EXERCISE GOAL
In the data below, locate each line with the word "Select" and list it.

DATA EXTRACT
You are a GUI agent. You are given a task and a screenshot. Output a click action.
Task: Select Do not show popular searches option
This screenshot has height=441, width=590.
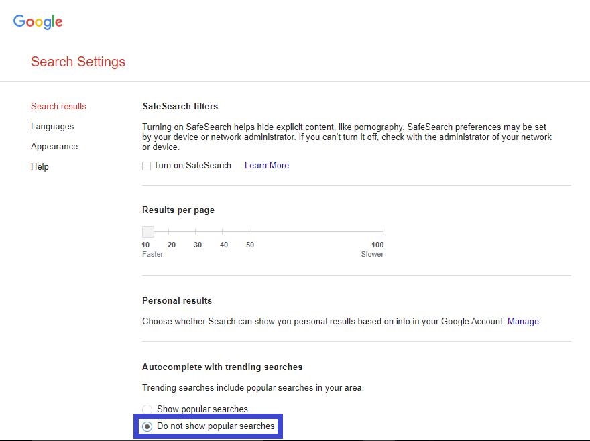147,426
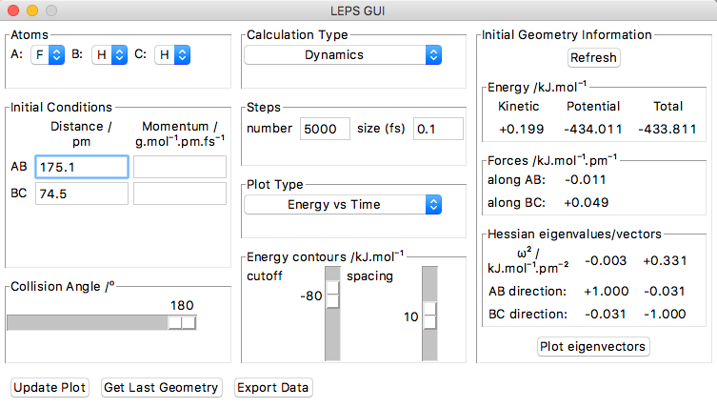Image resolution: width=717 pixels, height=408 pixels.
Task: Click Get Last Geometry button
Action: click(162, 387)
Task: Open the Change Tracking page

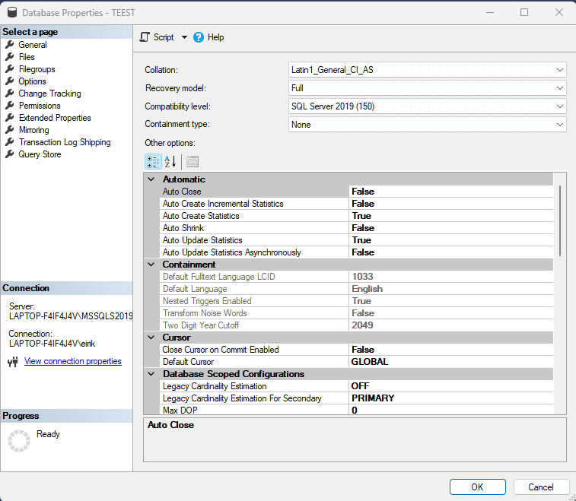Action: pos(49,94)
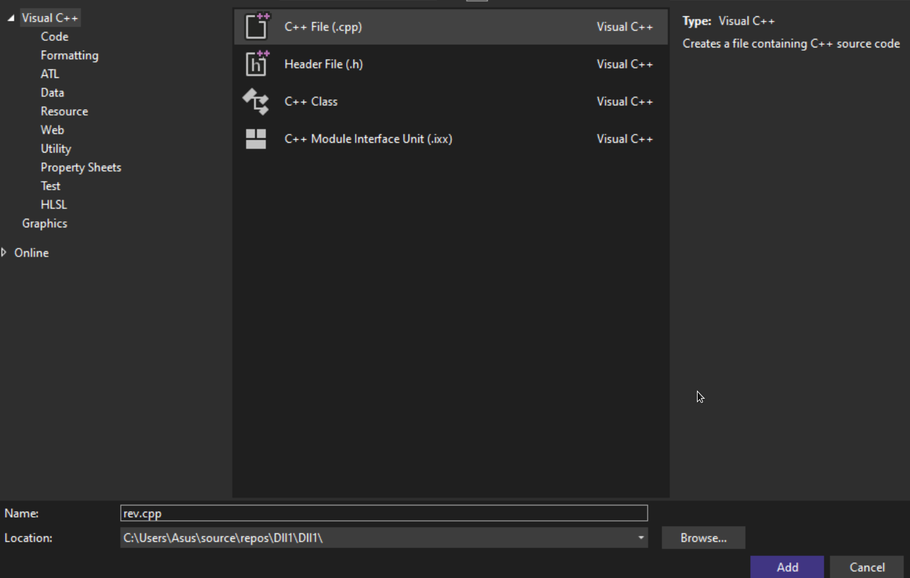Open the Graphics category
The width and height of the screenshot is (910, 578).
(x=45, y=223)
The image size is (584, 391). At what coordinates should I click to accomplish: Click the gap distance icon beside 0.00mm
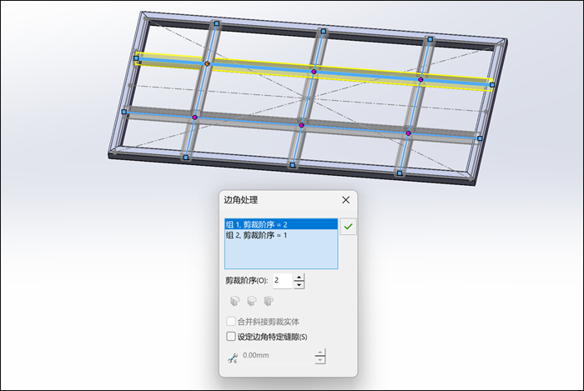[x=233, y=358]
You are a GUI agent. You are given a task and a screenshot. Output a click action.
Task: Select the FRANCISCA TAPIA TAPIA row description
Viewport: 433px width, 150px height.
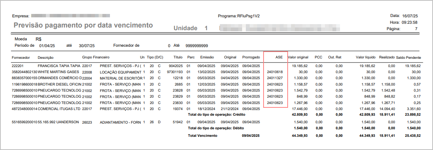59,66
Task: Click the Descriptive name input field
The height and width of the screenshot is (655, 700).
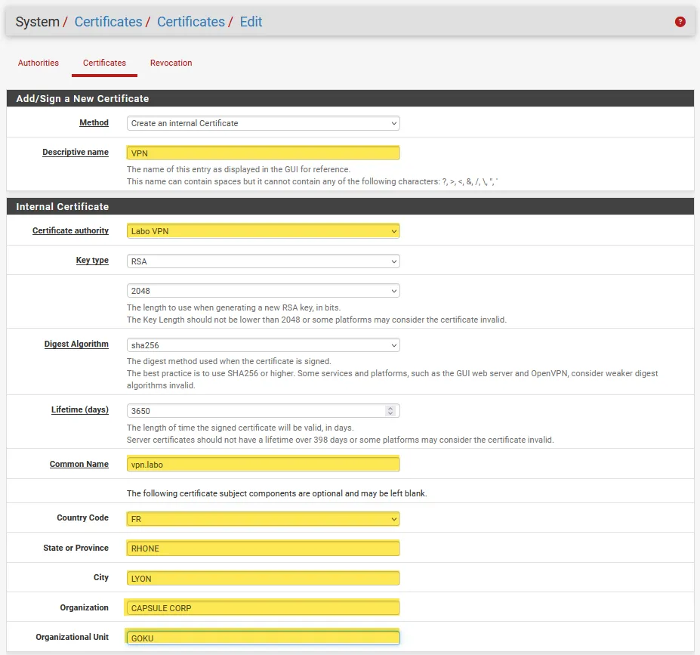Action: tap(263, 153)
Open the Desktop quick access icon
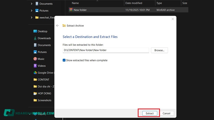Image resolution: width=214 pixels, height=120 pixels. 35,31
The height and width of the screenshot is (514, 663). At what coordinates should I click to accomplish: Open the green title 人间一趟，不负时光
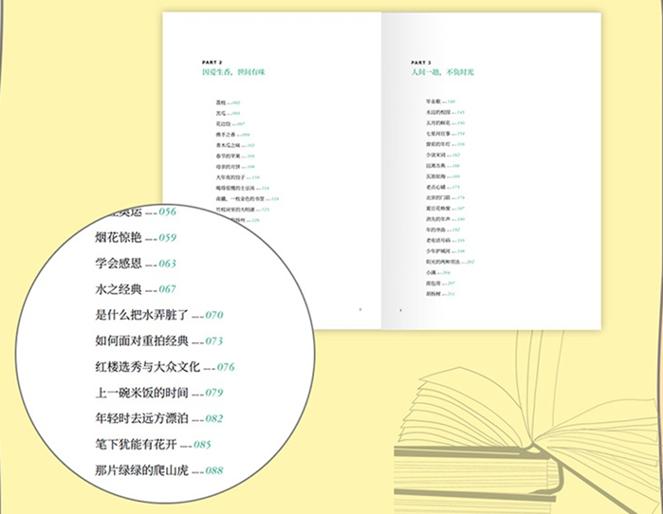pos(427,71)
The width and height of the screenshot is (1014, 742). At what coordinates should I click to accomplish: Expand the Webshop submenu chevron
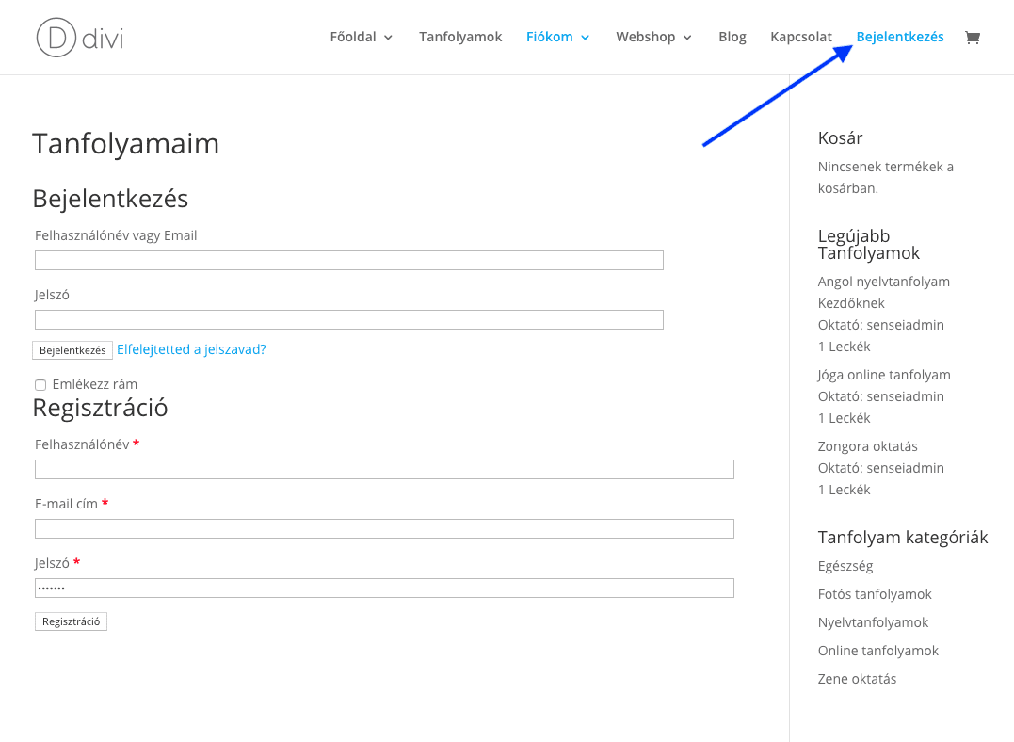687,38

RESULT
Task: Select Do not show popular searches option
Task: Select the FRANCISCA TAPIA TAPIA row description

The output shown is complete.